=== PROBLEM DESCRIPTION ===
Without any pictures, retype exactly the lines that begin at the one holding "Image resolution: width=960" and end at the last line of the data below.

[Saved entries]
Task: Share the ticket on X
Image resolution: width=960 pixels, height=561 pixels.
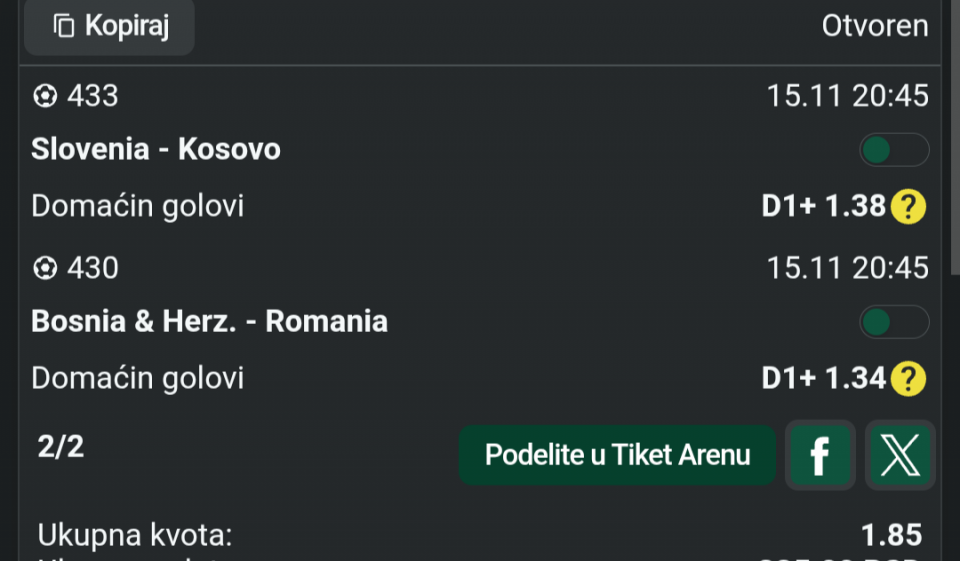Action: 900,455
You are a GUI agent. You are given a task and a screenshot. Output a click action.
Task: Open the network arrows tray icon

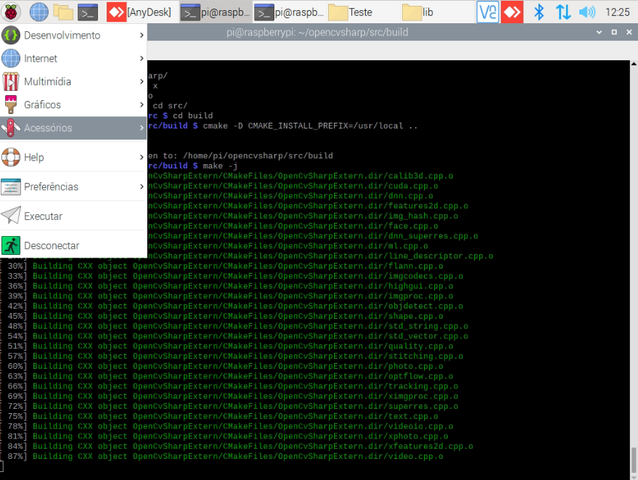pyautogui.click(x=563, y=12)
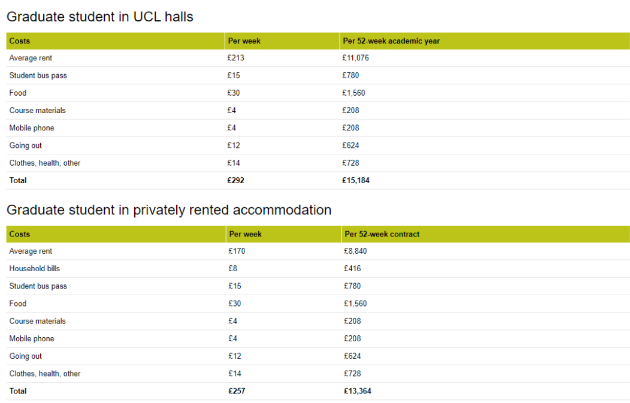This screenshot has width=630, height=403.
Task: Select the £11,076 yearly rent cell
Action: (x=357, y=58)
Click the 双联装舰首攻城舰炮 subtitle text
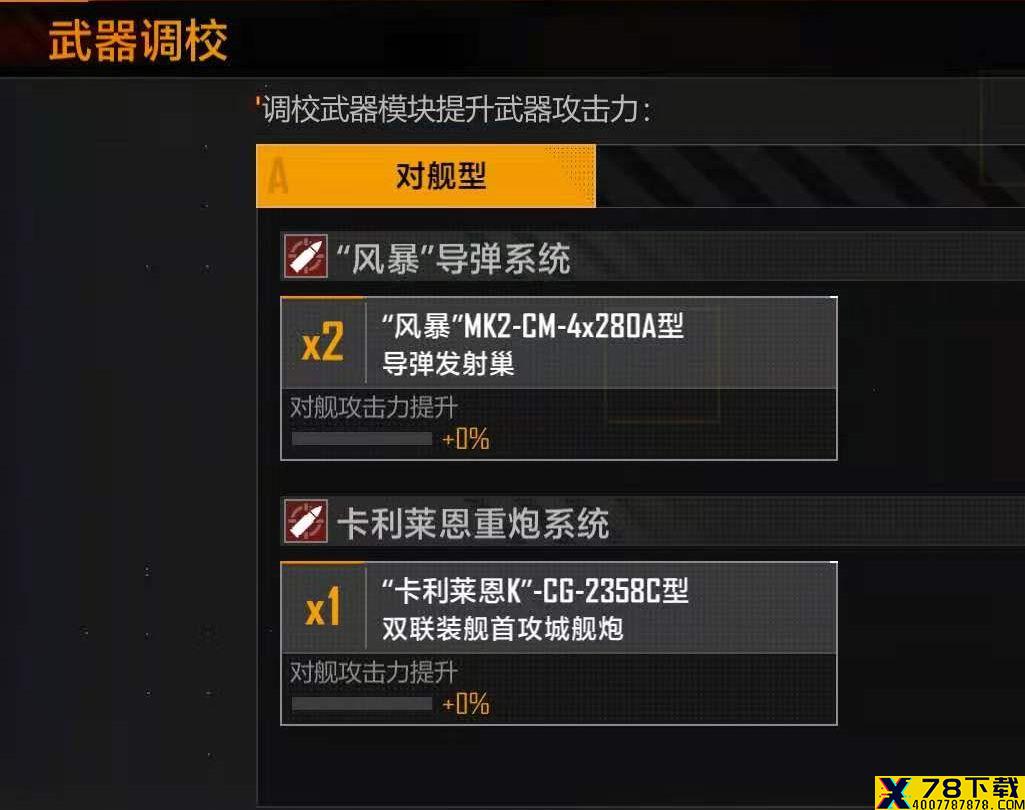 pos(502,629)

=== TASK RESPONSE ===
Image resolution: width=960 pixels, height=561 pixels.
Action: 900,455
You are a GUI agent. You are given a task and a screenshot. Output a click action.
Task: Open the network arrows tray icon

pyautogui.click(x=563, y=12)
This screenshot has width=630, height=403.
Task: Select the £11,076 yearly rent cell
Action: (x=357, y=58)
Click the 双联装舰首攻城舰炮 subtitle text
 pos(502,629)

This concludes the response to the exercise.